Durante la sua visita al Centro Penitenziario Brians 1, a Barcellona, il Papa ha rivolto ai detenuti un messaggio incentrato sulla dignità della persona e sulla possibilità di cambiamento. Le parole del pontefice hanno sottolineato come, anche nei momenti più difficili segnati da dolore e difficoltà, gli errori commessi non definiscano l’identità di un individuo.
Il Papa ha ricordato che il passato non deve essere considerato una condanna definitiva, ma può diventare un punto di partenza per nuove scelte. “Il passato non chiude il futuro, ma apre la possibilità di cambiare decisioni e percorso”, è il principio richiamato durante l’incontro. Al centro del suo intervento anche l’idea di una speranza sempre accessibile, sostenuta dalla fede e da un cammino di riconciliazione personale.
L’accoglienza riservata al Papa
Il Centro Penitenziario Brians 1 è una struttura della Generalitat de Catalunya situata a Sant Esteve Sesrovires e inaugurata nel 1991. L’istituto si estende su circa 61mila metri quadrati e, inizialmente pensato per detenuti uomini, ha poi integrato anche un’area femminile a partire dal 1993.
Il modello del carcere è di tipo modulare, con spazi separati che consentono lo svolgimento di attività educative, lavorative, culturali e sportive. All’arrivo del Papa, il direttore della struttura Jordi Pons ha espresso gratitudine per la visita, sottolineando il valore simbolico dell’incontro e la presenza di circa ottanta persone tra detenuti, operatori, volontari e rappresentanti istituzionali della Generalitat, tra cui il governatore Salvador Illa.

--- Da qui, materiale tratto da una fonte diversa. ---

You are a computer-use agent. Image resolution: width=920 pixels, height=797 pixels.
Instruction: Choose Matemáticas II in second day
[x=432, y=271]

Il cappellano Jesus Bel, da quarant’anni impegnato nella pastorale penitenziaria, ha evidenziato l’importanza dell’accompagnamento spirituale e della possibilità di riconciliazione all’interno del percorso detentivo.
Testimonianze, preghiera e incontro con i detenuti
Durante la visita, il Papa ha ascoltato le testimonianze di due detenute, Montse e Josefina, in un clima definito di forte partecipazione emotiva. Il momento si è concluso con il canto del “Virolai”, l’inno alla Madonna di Montserrat, eseguito insieme ai presenti.

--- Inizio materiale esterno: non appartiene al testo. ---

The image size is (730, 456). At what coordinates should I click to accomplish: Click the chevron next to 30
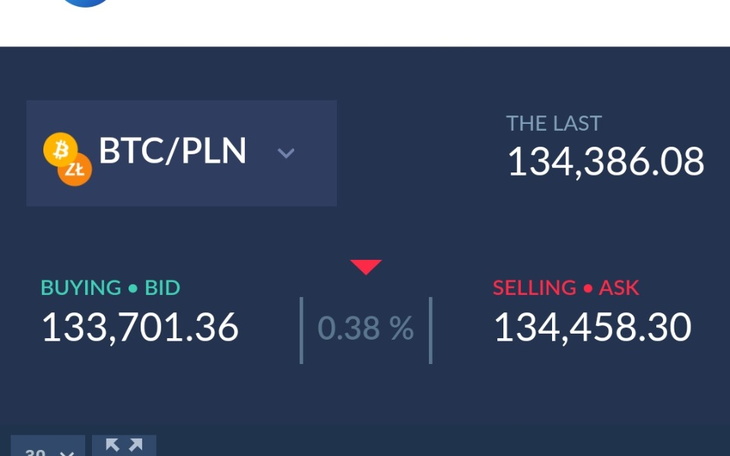(67, 453)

Il cappellano ha espresso gratitudine per la presenza del pontefice, sottolineando come il suo sguardo rappresenti un segno di vicinanza e misericordia per chi vive la detenzione. Ha inoltre ribadito il valore della comunità di fede che si sviluppa all’interno del carcere e la volontà di offrire sostegno umano e spirituale ai detenuti, in un percorso orientato alla rinascita personale.
La tappa del Papa a Montserrat
Terminata la visita al penitenziario, il Papa si è spostato verso l’Abbazia di Nostra Signora di Montserrat, uno dei luoghi simbolici della Catalogna, dove si è recato per la preghiera del rosario. All’arrivo è stato accolto dal vescovo della diocesi di Sant Feliu de Llobregat e dall’abate del monastero, mentre nell’area erano presenti circa mille bambini.
Il pontefice ha compiuto alcuni momenti di raccoglimento nella basilica, passando anche dalla Cappella del Santissimo Sacramento prima di raggiungere il presbiterio. L’incontro si è concluso con la recita del rosario e un discorso finale del Papa.
Le polemiche e la vicenda degli abusi a Montserrat
La visita all’abbazia è stata accompagnata anche da tensioni legate al tema degli abusi nella Chiesa catalana. Miguel Hurtado, tra i primi a denunciare casi di violenza e figura simbolica nella battaglia contro gli abusi, aveva criticato la scelta del Papa di non incontrare alcune vittime, parlando anche di una protesta simbolica definita “la sedia vuota”.
Hurtado, che da adolescente subì abusi da parte di un monaco benedettino, ha definito Montserrat un luogo segnato da una lunga storia di casi rimasti irrisolti per anni. La sua vicenda personale lo ha portato ad avviare un’azione civile contro l’abbazia per presunto occultamento delle violenze, contribuendo a riaccendere il dibattito pubblico sul tema della giustizia e della responsabilità all’interno delle istituzioni religiose.